Once among the world’s most powerful nations, Denmark still ranks as one of the largest geographic countries on earth; counting its protectorate, Greenland, plus the Faroe Islands and Bornholm. While once ruling much of present day Norway and Sweden, Denmark has made an even more lasting impression on world history with their flag, the Dannebrog.
The basic design can be traced back 700 years, and a coin suggests it dates from the late 1100’s and could actually be related to red flags used on the Baltic Sea in the ninth century. In a story known to Danish children, the Dannebrog fell from heaven on June 15, 1219 during a battle at Lyndanisse between Denmark’s King Valdemar II and Estonia. Bishops had of course prayed for victory, and as a sign of favor, God sent the first Dannebrog fluttering down to earth.
More likely is that it was a gift from the Pope, as it appears similar to the war flag of the Holy Roman emperors, while other areas of Europe have employed a similar design through history; Danzig, Barcelona, Pisa, Utrecht, and Savoy.
In its current form, the Dannebrog is among the simplest in the world – a white cross offset on red. This design is also employed by Norway but with an inset blue cross overlaying the white. Sweden has a yellow cross on blue, and the Danish island of Bornholm keeps the Dannebrog red field with an overlaid green cross. Though technically Iceland and Finland are not considered part of Scandinavia, their flags are of the basic Dannebrog design. Iceland with its red cross over white on a blue field, Finland with the light blue cross on white. The Finnish province of Aaland bears a red cross inset over a yellow cross on a blue field. The Danish Faroe Islands flag bears a red cross inset on blue on a white field.

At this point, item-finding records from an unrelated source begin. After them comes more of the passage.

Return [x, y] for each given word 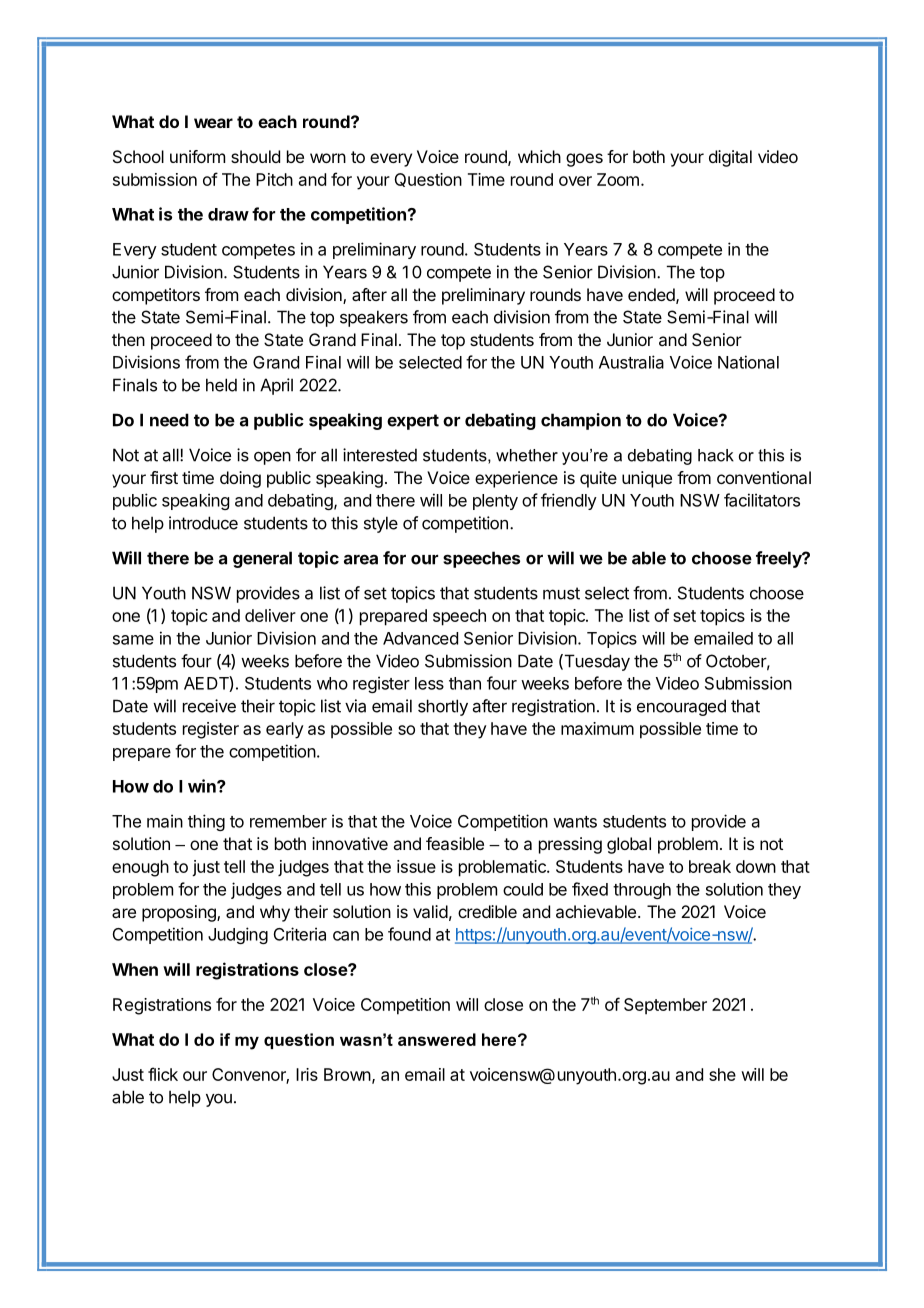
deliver [270, 615]
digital [730, 158]
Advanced [420, 638]
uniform [197, 156]
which [539, 156]
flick [163, 1074]
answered [437, 1039]
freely [780, 559]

The Dannebrog is flown both in rectangular form as well as the “splitflag,” which is reserved for royal institutions and the navy. Of course any visit to beautiful Denmark will show that Danes are practically unrivaled in their pride over the Dannebrog. It is flown virtually anywhere there is room; at home, in the garden plot, strung across shopping malls, around sitting rooms, atop birthday cakes, and even as ornaments for Christmas trees. It is flown in commemoration of a glorious early May day in 1945 when the occupying Germany army was forced out. Every July 4th, many Danes also observe the American Independence day with the Dannebrog flying next to the stars and stripes to celebrate the strong ties between the United States and Denmark.
References: “Flags Through the Ages and Across the World,” by Dr. Whitney Smith; and Tojhusmuset, Copenhagen.